Tool And Function Calling

Router Flow preserves the normal OpenAI-compatible tool-calling contract for clients. Send tools or legacy functions on the vllm-sr/flow request as you would for a single model.

When a worker or the final synthesizer returns tool_calls, Flow:

  1. stores the pending workflow state, including plan, completed step outputs, current agent request, and that agent's private tool trajectory;
  2. rewrites each tool_call_id with a Flow state prefix and returns the tool call to the client;
  3. consumes the state on the next request when the client sends matching trailing tool messages;
  4. routes those tool results back to the exact worker or final agent that requested them, without replaying unrelated workers;
  5. continues that agent's tool loop until it produces content, then resumes the remaining workflow.

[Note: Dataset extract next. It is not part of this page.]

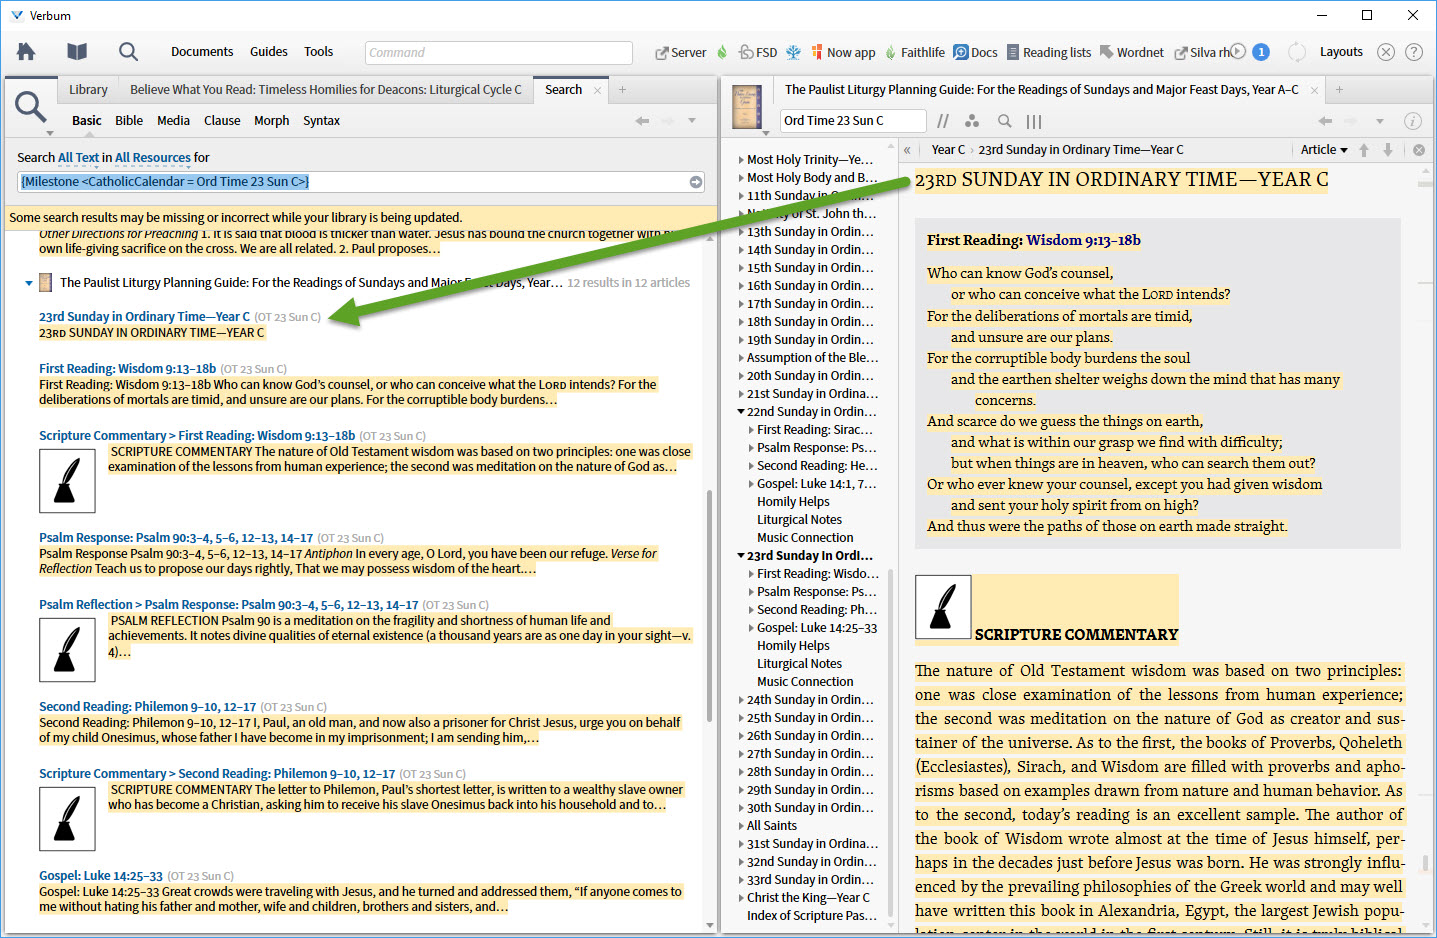Click the Wordnet shortcut in toolbar
Screen dimensions: 1437x938
[x=1131, y=52]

Each worker has its own message history. A later step's access_list exposes only prior step or prior agent outputs, not another worker's raw tool calls or tool-result trajectory. Omitting access_list exposes all earlier step outputs; setting it to [] isolates the step from prior outputs. Use a role id such as solver to expose all outputs from that role, or an agent id such as solver:1:deepseek-worker to expose only one worker from a parallel role. The same agent id is emitted as flow.steps[].responses[].agent_id when include_intermediate_responses is enabled.

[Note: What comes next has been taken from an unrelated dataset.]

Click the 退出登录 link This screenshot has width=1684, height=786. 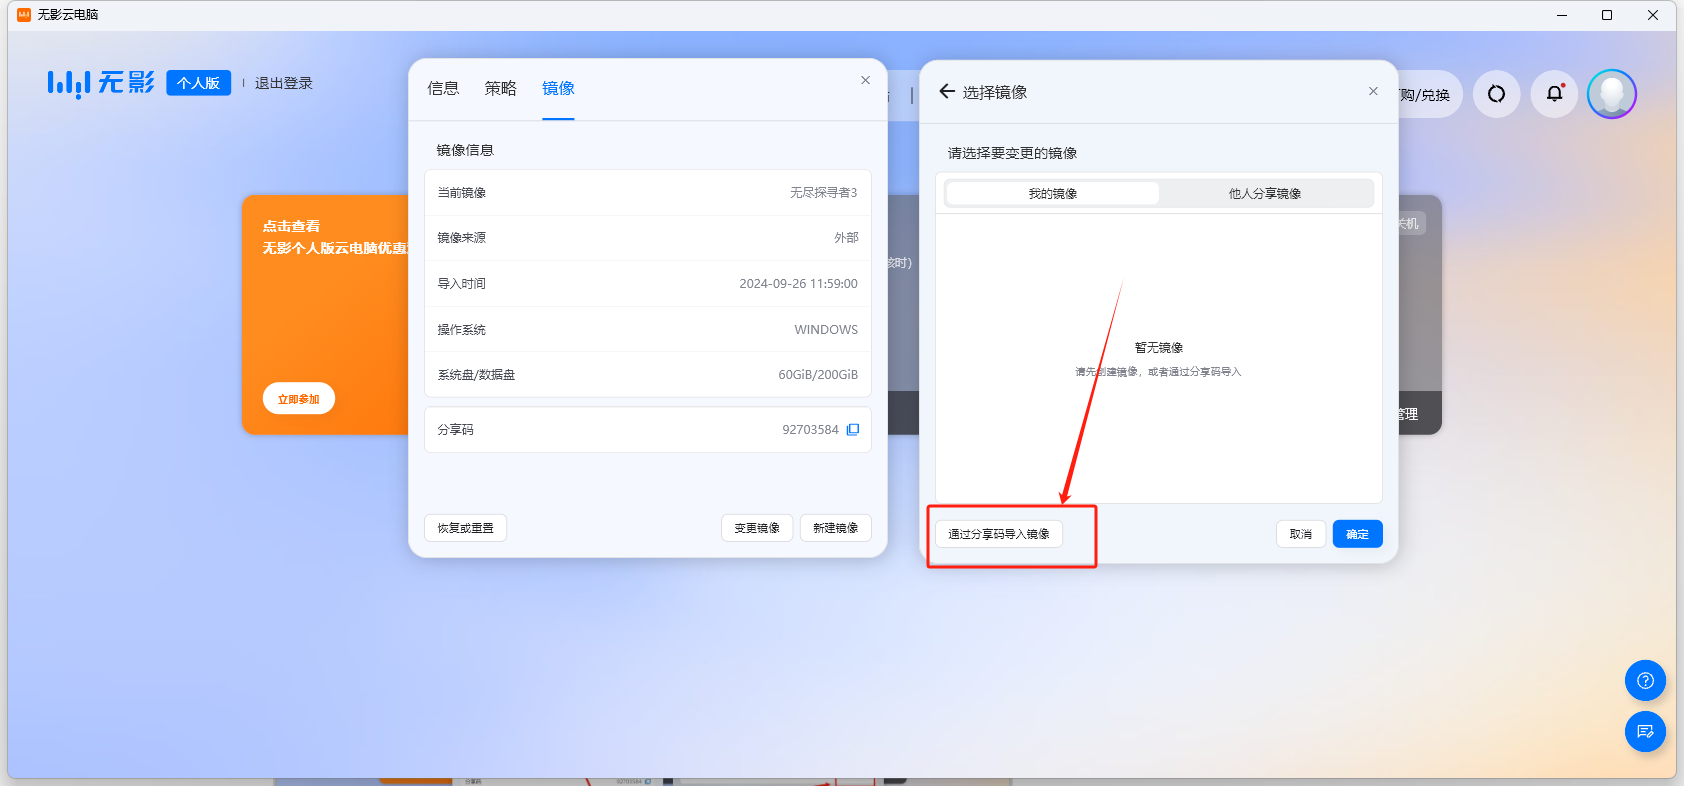point(283,83)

For local single-process development, memory is enough. For local restarts use file. For multi-replica deployments, use redis so a tool-result turn can be claimed by whichever router instance receives it.

Request

{
"model": "vllm-sr/flow",
"messages": [{"role": "user", "content": "Debug this flaky test and propose a patch."}]
}

Design Notes

Router Flow intentionally keeps the user-facing API small. The decision's modelRefs are the worker pool. algorithm.workflows describes how to orchestrate that pool, not a second model catalog.